Tax take booms but spending concerns persist

Coalition ministers yesterday hailed a bounty of taxes, saying that the economic recovery has been secured and reiterated plans for an expansionary pre-budget budget.

Tax take booms but spending concerns persist

The exchequer had €1.74bn more in revenues in the coffers over the first nine months this year than it had anticipated a year ago, figures published yesterday showed.

That will underpin plans for spending increases and tax cuts by Finance Minister Michael Noonan in his budget later this month.

However, leading economist Conall Mac Coille has raised concerns about the Coalition’s plans to increase spending this year, and has questioned the carry-over effects of so-called supplementary budgets, after significant over-runs were posted, particularly for the health budget.

Reflecting a broad-based recovery, all sources of taxes are running ahead or close to target.

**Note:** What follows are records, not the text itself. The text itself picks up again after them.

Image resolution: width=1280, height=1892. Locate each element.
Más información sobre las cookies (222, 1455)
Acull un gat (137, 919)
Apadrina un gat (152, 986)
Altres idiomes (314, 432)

The take from corporation taxes — from both multinationals and smaller businesses — which were €1.2bn ahead of profile, reflect the swing back to profitability for many firms after the tough years of the crisis.

Returns from Vat — running at €222m above target at the end of September — are no less significant because they provide further evidence that consumer spending is returning, despite the huge debt problems still faced by many households.

Income taxes delivered €118m more than the exchequer expected this time last year.

Such is the pace of the economic recovery that the Government expects to have €2bn in additional funds at hand by the end of the year.

But Mr Noonan reiterated his commitment not “to break” the ceiling of €1.5bn in tax cuts and spending increases when he delivers his budget for 2016 later this month.

Mr Noonan restated his prediction that the budget deficit would fall to around 2.2% of GDP this year and to 1.5% of GDP in 2016. Gross debt levels would fall to under 100% of GDP.

And the costs of servicing the debt accumulated during the banking crisis is below expectations.

But both Mr Noonan and Expenditure Minister Brendan Howlin outlined yesterday plans for so-called supplementary budgets, after spending overruns.

Mr Howlin said most departments would meet their 2015 spending budgets, but supplementary budgets are now projected, particularly after a large budget over-run in health.

That has led to a red flag being raised by Mr Mac Coille. The chief economist at Davy Stockbrokers said that plans for a health supplementary budget “means the total stimulus to the Irish economy next year from the policy changes in budget 2016 is now likely to exceed €2bn, or approximately 1% of nominal GDP — larger than we had previously thought”.

He said that a supplementary budget is still a spending increase and represents a change of policy.

“In aggregate, spending discipline is being maintained but not in the Departments of Health and Social Protection, which are €335m and €143m over budget respectively, offset by underspending in other departments and in capital expenditure,” said Mr Mac Coille.

A Department of Finance spokesman said the supplementary budgets would be accounted for this year — in the 2015 budget sums.

Tax revenues have surged by almost €2.75bn from a year earlier, to €31.62bn at the end of September.